In search of: Extremely Technical details of Quality and Proof checking

luckidog · May 16, 2021, 7:14am

First off, I believe harvesting from s3 compatible storage is possible and will be profitable. I’m currently farming 935 plots stored on Wasabi from a droplet on Digital Ocean. I’m using goofys to present the s3 compatible storage as a FUSE file system. That seems to be mostly good enough most of the time.

I don’t want to miss a proof though. So I’m looking to improve things.

I’ve started to look in the chiapos project at the actual I/O going on. But I’m looking for someone to talk me through what’s going on here. I’m relatively certain that if we replace the file open/seek/read operations with s3 range requests (cached of course) we can get that last 5% of performance I’d like to see.

It’s been done before in C#: Random-Access (Seekable) Streams for Amazon S3 in C# | by Lee Harding | circuitpeople | Medium

I’ve heard @storage_jm say things like the quality check is 7 reads, and getting a proof is 64 more reads. I’m after details like: are each of these dependent on data from prior reads, or could we fire them all async in parallel? On a disk you probably wouldn’t simultaneously seek and read from 7 positions, but if you’re making an HTTP request, why not fire them all at once and await the response. Is there any way to predict the “good” portions of the file? What are the implications of the 64 signage points within a block/challenge (I’d like all the right vocabulary here)? Are there efficiencies that fall out of that?

I’m not going to post my resume, but I do have the chops to get this done with a little push in the right direction.

chia-ninja · May 16, 2021, 8:58am

I am trying a similar approach. I tried Backblaze but the latency on challenges (even single ones) was way too high so it couldn’t make the 30 seconds cut off.

I am putting all new plots in AWS S3 and using s3fs to expose it via Ubuntu. I need to wait for the new node to finally finish syncing before seeing latency but from doing the chia plots check it seems way faster (I have a small VM running in the same AWS region to keep latency a slow as possible).

Any reason for choosing goofys over s3fs? Also what kind of times are you seeing on challenges in. your logs? With almost 1000 plots you must have quite a few multiple plot challenges in a single round.
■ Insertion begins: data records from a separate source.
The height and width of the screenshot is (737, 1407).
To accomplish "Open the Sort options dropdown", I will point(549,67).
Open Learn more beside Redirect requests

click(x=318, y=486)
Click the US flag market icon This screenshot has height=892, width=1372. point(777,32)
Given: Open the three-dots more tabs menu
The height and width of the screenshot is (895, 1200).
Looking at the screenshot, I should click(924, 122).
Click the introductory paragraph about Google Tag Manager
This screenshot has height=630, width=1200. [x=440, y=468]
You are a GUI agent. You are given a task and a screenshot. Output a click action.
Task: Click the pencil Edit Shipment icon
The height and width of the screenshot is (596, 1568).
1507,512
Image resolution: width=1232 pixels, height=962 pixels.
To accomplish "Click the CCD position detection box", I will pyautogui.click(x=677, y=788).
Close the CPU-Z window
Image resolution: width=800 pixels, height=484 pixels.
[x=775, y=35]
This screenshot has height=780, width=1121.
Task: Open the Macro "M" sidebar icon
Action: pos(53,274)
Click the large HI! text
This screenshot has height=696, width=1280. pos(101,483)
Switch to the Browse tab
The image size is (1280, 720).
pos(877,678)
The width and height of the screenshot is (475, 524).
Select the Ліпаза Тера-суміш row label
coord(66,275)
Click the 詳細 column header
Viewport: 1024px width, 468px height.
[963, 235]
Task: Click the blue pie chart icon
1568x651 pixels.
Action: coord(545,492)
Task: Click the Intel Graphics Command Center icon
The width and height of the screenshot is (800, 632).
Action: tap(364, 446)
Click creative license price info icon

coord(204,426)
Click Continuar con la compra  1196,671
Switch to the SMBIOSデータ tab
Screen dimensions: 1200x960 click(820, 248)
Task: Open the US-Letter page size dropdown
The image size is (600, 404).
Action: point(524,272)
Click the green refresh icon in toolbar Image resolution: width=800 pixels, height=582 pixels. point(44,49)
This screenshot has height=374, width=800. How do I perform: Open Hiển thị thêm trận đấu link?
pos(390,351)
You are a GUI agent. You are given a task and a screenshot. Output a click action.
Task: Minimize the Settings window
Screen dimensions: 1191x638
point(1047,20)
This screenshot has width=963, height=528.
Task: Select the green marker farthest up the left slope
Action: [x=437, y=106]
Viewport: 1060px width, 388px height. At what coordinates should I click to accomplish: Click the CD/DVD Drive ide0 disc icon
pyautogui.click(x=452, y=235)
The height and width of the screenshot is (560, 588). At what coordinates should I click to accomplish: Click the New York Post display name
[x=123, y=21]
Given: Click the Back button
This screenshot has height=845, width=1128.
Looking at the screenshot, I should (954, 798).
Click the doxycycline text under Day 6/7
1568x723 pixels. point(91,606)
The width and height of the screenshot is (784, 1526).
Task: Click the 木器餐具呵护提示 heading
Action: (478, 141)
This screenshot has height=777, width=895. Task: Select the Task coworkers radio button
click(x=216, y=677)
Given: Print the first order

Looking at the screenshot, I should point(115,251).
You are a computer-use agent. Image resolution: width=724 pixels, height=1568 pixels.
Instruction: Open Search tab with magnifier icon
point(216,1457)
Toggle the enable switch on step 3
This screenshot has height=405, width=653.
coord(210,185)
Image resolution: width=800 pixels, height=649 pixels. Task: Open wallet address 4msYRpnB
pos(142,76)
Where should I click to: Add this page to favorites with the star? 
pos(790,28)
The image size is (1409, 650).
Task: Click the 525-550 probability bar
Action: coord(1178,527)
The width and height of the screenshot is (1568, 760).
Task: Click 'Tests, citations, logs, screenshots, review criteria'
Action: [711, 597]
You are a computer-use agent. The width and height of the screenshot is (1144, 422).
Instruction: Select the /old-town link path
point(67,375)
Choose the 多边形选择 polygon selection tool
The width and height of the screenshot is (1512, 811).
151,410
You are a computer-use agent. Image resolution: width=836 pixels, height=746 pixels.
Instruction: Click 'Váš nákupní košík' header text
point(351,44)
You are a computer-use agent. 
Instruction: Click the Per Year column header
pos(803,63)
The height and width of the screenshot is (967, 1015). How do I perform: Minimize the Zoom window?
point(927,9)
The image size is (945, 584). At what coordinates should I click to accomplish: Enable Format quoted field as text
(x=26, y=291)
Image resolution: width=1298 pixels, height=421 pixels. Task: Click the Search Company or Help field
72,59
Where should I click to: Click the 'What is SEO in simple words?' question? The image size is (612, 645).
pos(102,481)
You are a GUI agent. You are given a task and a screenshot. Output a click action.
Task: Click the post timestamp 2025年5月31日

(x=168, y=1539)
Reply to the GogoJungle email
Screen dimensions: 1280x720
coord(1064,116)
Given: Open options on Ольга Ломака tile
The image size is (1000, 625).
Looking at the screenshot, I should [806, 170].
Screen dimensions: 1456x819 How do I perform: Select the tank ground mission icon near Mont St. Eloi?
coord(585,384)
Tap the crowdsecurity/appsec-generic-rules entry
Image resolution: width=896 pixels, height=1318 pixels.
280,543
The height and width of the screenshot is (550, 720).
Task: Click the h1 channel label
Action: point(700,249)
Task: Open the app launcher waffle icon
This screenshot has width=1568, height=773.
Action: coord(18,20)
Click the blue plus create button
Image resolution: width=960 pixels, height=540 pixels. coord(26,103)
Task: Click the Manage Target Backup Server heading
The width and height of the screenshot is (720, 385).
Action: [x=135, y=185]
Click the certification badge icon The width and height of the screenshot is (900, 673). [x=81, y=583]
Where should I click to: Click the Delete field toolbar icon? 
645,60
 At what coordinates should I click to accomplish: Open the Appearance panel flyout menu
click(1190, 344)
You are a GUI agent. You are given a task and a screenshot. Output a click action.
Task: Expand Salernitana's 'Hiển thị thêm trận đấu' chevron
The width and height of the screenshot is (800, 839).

mlin · May 16, 2021, 9:16am

I think this is the best reference for all the gory details: Chia Proof of Space Construction

Based on what I’ve grokked so far (partial), I don’t think there’s a lot of low-hanging fruit in terms of parallelizing the I/O for an individual PoS from a given plot; it’s following effectively-random pointers through the seven stored tables, inherently serial.

On the other hand, if you have multiple plots passing the filter for a challenge, I think it may be the case that the software currently goes through them serially when they could searched in parallel. It’d be great to change that, but you can sort of MacGyver it just by splitting your farm into multiple nodes each with a subset of your plots.

Besides using range requests appropriately, I can think of two other subtleties:

Make sure to use a connection pool so that you’re not renegotiating TLS for every request
It could be interesting to try firing off duplicate requests on multiple connections and take the first response; this might reduce the tail latency (but plausibly might make it worse too, depending on the backend architecture, so empirical testing would be needed)

luckidog · May 16, 2021, 2:51pm

I started on s3fs, and moved around between a few node types with different ratios of CPU and RAM. With use_cache on and off. With it on it kept filling the disk and crashing, even when I had a cron trying to stay ahead of it. The final straw was it disconnecting even without use_cache turned on. It was consuming about 1Gbps of bandwidth, and I think average check time was 10 seconds. I was also accumulating many checks over 30 seconds. Too lazy to find the historical data, but it was hitting 30s worse than 2% of the time.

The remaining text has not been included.